[dpdk-dev,1/2] net/mlx5: replace memory barrier type
Checks
Commit Message
From: Shahaf Shuler <shahafs@mellanox.com>
The reason for the requirement of a barrier between the txq writes
and the doorbell record writes is to avoid a case where the device
reads the doorbell record's new value before the txq writes are flushed
to memory.
The current use of rte_wmb is not necessary, and can be replaced by
rte_compiler_barrier as it acts as a write memory barrier.
More details on this type of barrier can be found on [1]
Replacing the rte_wmb is also expected to improve the throughput.
[1] https://gcc.gnu.org/onlinedocs/gcc/Extended-Asm.html
Signed-off-by: Shahaf Shuler <shahafs@mellanox.com>
Signed-off-by: Yongseok Koh <yskoh@mellanox.com>
Signed-off-by: Alexander Solganik <solganik@gmail.com>
Signed-off-by: Sagi Grimberg <sagi@grimberg.me>
---
drivers/net/mlx5/mlx5_rxtx.h | 2 +-
1 file changed, 1 insertion(+), 1 deletion(-)
Comments
On Mon, Aug 21, 2017 at 10:47:01AM +0300, Sagi Grimberg wrote:
> From: Shahaf Shuler <shahafs@mellanox.com>
>
> The reason for the requirement of a barrier between the txq writes
> and the doorbell record writes is to avoid a case where the device
> reads the doorbell record's new value before the txq writes are flushed
> to memory.
>
> The current use of rte_wmb is not necessary, and can be replaced by
> rte_compiler_barrier as it acts as a write memory barrier.
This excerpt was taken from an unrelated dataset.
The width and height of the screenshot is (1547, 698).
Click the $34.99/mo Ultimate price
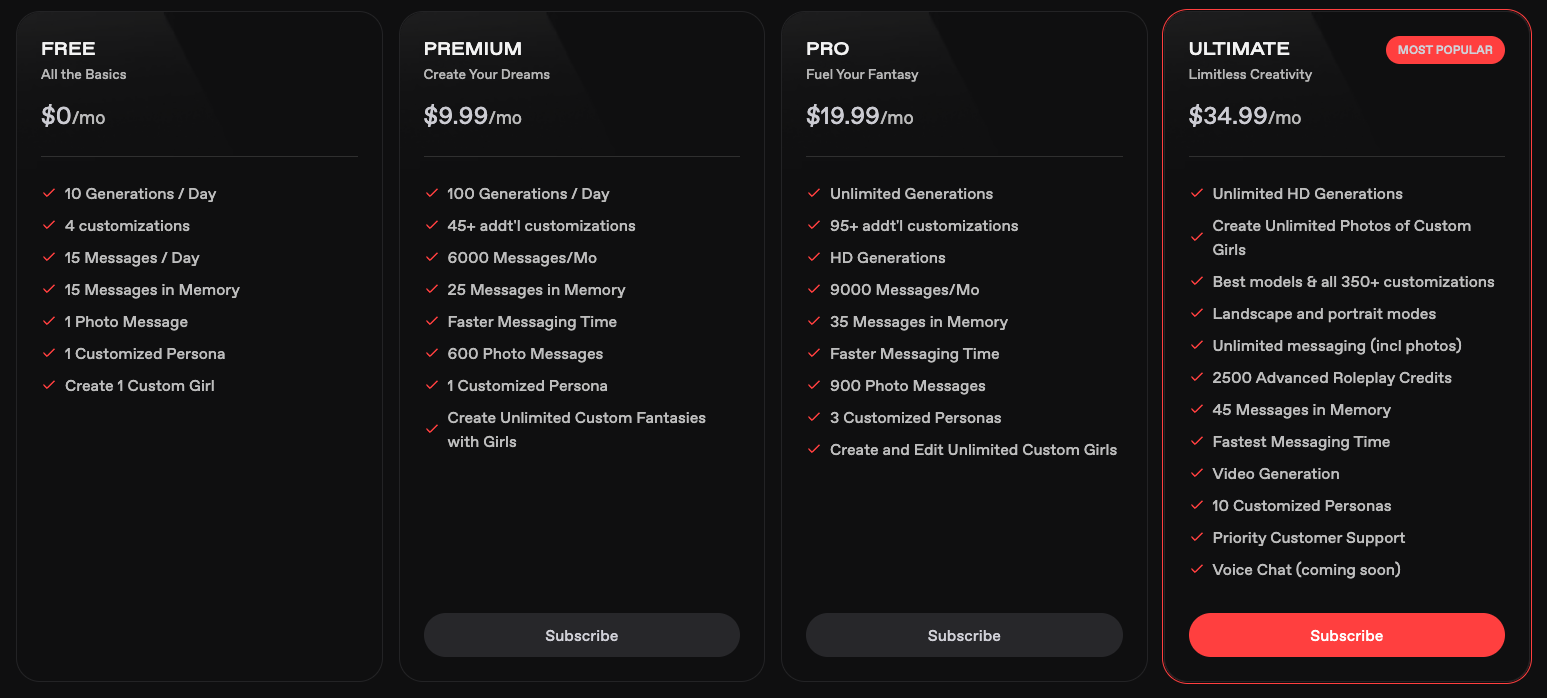pyautogui.click(x=1244, y=116)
> More details on this type of barrier can be found on [1]
>
> Replacing the rte_wmb is also expected to improve the throughput.
>
> [1] https://gcc.gnu.org/onlinedocs/gcc/Extended-Asm.html
>
> Signed-off-by: Shahaf Shuler <shahafs@mellanox.com>
> Signed-off-by: Yongseok Koh <yskoh@mellanox.com>
> Signed-off-by: Alexander Solganik <solganik@gmail.com>
> Signed-off-by: Sagi Grimberg <sagi@grimberg.me>
> ---
> drivers/net/mlx5/mlx5_rxtx.h | 2 +-
> 1 file changed, 1 insertion(+), 1 deletion(-)
>
> diff --git a/drivers/net/mlx5/mlx5_rxtx.h b/drivers/net/mlx5/mlx5_rxtx.h
> index 7de1d10863e5..59b9ff24fb82 100644
> --- a/drivers/net/mlx5/mlx5_rxtx.h
> +++ b/drivers/net/mlx5/mlx5_rxtx.h
> @@ -602,7 +602,7 @@ mlx5_tx_dbrec(struct txq *txq, volatile struct mlx5_wqe *wqe)
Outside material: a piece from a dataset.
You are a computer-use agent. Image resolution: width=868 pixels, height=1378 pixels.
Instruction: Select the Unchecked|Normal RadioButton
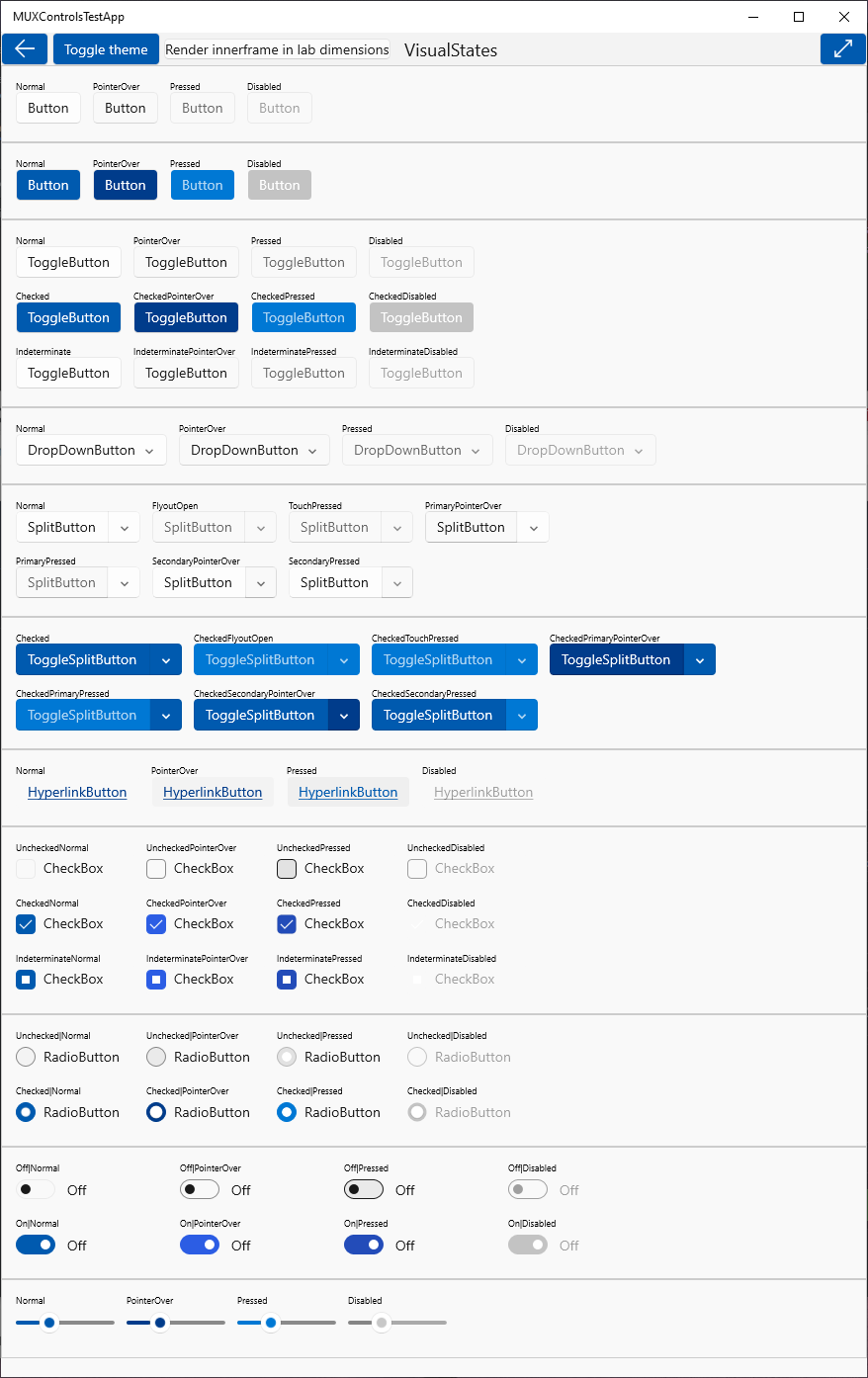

> uint64_t *dst = (uint64_t *)((uintptr_t)txq->bf_reg);
> volatile uint64_t *src = ((volatile uint64_t *)wqe);
>
> - rte_wmb();
> + rte_compiler_barrier();
> *txq->qp_db = htonl(txq->wqe_ci);
> /* Ensure ordering between DB record and BF copy. */
> rte_wmb();
> --
> 2.7.4
Acked-by: Nelio Laranjeiro <nelio.laranjeiro@6wind.com>
On Wed, Aug 23, 2017 at 01:39:08PM +0200, Nélio Laranjeiro wrote:
> On Mon, Aug 21, 2017 at 10:47:01AM +0300, Sagi Grimberg wrote:
> > From: Shahaf Shuler <shahafs@mellanox.com>
> >
> > The reason for the requirement of a barrier between the txq writes
> > and the doorbell record writes is to avoid a case where the device
> > reads the doorbell record's new value before the txq writes are flushed
> > to memory.
> >
> > The current use of rte_wmb is not necessary, and can be replaced by
> > rte_compiler_barrier as it acts as a write memory barrier.
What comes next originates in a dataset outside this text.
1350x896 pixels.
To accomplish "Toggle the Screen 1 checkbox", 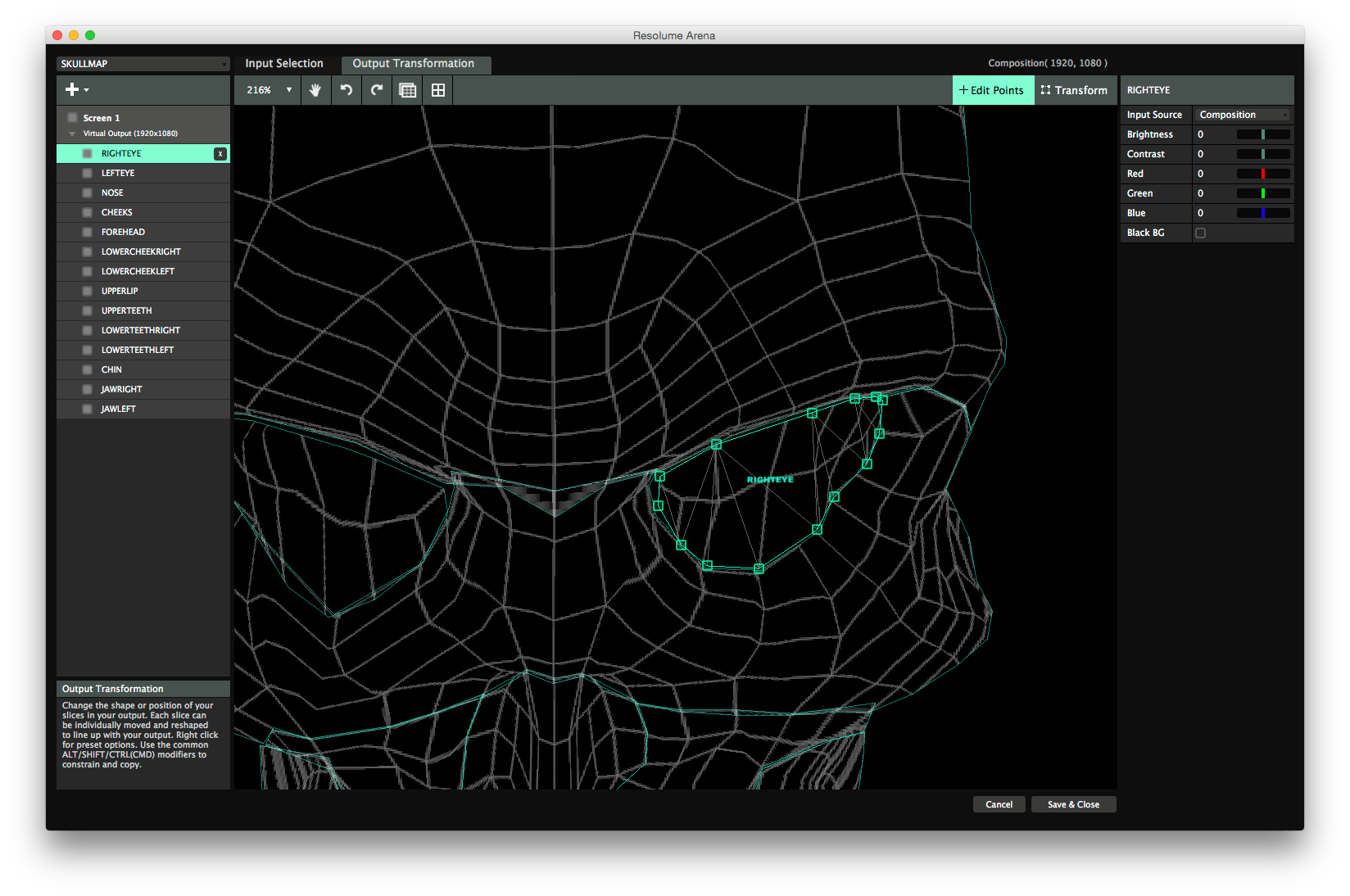I will click(73, 118).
> > More details on this type of barrier can be found on [1]
> >
> > Replacing the rte_wmb is also expected to improve the throughput.
> >
> > [1] https://gcc.gnu.org/onlinedocs/gcc/Extended-Asm.html
> >
> > Signed-off-by: Shahaf Shuler <shahafs@mellanox.com>
> > Signed-off-by: Yongseok Koh <yskoh@mellanox.com>
> > Signed-off-by: Alexander Solganik <solganik@gmail.com>
> > Signed-off-by: Sagi Grimberg <sagi@grimberg.me>
> > ---
> > drivers/net/mlx5/mlx5_rxtx.h | 2 +-
> > 1 file changed, 1 insertion(+), 1 deletion(-)
> >
> > diff --git a/drivers/net/mlx5/mlx5_rxtx.h b/drivers/net/mlx5/mlx5_rxtx.h
> > index 7de1d10863e5..59b9ff24fb82 100644
> > --- a/drivers/net/mlx5/mlx5_rxtx.h
> > +++ b/drivers/net/mlx5/mlx5_rxtx.h
> > @@ -602,7 +602,7 @@ mlx5_tx_dbrec(struct txq *txq, volatile struct mlx5_wqe *wqe)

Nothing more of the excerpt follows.